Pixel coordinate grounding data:
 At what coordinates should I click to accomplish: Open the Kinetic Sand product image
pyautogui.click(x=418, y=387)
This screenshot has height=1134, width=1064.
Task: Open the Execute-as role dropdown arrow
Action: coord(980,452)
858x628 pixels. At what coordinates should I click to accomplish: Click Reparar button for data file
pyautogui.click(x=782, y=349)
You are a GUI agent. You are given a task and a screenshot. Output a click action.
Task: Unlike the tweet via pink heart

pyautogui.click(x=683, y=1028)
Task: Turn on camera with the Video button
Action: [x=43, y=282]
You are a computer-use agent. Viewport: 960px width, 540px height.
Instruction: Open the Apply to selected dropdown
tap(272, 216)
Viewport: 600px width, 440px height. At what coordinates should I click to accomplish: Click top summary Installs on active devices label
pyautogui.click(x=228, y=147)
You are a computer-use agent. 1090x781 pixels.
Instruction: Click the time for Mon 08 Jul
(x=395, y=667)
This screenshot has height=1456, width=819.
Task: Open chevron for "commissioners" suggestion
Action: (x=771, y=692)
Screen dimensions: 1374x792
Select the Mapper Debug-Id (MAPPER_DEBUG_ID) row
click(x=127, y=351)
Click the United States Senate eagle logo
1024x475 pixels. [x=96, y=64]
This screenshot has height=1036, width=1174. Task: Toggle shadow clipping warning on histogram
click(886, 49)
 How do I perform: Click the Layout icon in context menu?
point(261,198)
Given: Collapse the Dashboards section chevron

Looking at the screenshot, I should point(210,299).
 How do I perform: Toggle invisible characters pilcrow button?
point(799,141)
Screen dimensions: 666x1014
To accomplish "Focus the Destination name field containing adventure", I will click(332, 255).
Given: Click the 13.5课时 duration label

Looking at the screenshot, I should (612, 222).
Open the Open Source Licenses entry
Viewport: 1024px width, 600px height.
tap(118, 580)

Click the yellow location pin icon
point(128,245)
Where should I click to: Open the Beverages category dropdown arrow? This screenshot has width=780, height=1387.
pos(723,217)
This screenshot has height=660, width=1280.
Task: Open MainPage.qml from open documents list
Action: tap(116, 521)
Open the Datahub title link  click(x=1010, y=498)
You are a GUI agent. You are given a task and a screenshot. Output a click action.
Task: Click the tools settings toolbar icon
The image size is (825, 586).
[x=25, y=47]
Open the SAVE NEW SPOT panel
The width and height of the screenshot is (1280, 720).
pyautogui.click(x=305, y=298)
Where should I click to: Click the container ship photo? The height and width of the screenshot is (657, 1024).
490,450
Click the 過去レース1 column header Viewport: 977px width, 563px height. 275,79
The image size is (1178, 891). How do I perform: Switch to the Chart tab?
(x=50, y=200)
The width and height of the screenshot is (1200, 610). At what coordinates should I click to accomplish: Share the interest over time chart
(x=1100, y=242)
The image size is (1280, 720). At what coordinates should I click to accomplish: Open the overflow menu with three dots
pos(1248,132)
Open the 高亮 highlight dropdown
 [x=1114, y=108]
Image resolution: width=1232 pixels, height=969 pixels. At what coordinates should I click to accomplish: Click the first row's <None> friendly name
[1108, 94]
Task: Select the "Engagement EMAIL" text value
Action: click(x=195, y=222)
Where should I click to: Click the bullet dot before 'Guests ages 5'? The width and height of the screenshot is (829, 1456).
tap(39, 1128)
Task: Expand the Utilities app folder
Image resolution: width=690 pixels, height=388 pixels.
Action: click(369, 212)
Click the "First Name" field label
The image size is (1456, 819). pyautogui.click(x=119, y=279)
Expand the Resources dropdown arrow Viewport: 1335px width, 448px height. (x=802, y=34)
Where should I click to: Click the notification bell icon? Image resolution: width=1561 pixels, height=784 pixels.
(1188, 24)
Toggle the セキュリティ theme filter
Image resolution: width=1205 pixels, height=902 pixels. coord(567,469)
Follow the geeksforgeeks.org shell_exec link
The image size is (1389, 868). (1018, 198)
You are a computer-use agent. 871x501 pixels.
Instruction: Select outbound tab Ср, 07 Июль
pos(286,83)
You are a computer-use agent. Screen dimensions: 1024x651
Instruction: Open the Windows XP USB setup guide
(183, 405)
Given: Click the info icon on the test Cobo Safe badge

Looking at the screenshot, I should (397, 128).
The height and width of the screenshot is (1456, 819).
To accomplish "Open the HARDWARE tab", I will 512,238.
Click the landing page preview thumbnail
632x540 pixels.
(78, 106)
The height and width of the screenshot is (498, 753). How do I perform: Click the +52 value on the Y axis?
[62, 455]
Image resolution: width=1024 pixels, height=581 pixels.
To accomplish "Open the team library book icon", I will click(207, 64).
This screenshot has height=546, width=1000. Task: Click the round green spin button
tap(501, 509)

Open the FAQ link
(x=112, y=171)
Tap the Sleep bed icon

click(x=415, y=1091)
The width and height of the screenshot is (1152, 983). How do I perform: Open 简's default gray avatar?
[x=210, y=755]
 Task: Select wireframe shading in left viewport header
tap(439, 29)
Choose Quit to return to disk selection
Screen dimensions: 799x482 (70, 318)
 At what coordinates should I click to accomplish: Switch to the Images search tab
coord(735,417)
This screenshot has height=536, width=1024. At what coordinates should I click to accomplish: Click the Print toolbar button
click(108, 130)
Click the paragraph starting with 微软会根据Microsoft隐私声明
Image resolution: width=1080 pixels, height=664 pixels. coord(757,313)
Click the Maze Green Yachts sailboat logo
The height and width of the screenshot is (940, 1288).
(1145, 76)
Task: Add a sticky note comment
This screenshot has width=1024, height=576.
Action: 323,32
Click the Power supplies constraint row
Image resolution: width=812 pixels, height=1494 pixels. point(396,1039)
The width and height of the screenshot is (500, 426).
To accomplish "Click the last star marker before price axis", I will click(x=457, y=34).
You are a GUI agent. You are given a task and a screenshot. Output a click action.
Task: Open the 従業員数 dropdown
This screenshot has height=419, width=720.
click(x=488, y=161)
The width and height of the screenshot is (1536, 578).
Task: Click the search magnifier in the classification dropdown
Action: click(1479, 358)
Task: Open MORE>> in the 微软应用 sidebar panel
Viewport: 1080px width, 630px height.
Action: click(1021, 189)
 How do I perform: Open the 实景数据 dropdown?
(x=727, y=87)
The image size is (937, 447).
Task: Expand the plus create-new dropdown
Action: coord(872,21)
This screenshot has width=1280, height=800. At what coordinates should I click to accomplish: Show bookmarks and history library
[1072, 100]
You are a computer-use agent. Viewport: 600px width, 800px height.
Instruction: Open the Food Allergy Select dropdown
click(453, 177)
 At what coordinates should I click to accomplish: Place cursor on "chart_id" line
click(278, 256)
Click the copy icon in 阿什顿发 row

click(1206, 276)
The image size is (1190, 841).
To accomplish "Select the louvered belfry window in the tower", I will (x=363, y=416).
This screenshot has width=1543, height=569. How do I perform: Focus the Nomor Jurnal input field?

**Problem description**
Look above for the line with "Instruction: Select outbound tab Ср, 07 Июль"; retype exactly that line, every line after it up to the line with "The height and width of the screenshot is (1456, 819).", and that line too, nothing else.

**Exercise result**
Instruction: Select outbound tab Ср, 07 Июль
pos(286,83)
You are a computer-use agent. Screen dimensions: 1024x651
Instruction: Open the Windows XP USB setup guide
(183, 405)
Given: Click the info icon on the test Cobo Safe badge

Looking at the screenshot, I should (397, 128).
The height and width of the screenshot is (1456, 819).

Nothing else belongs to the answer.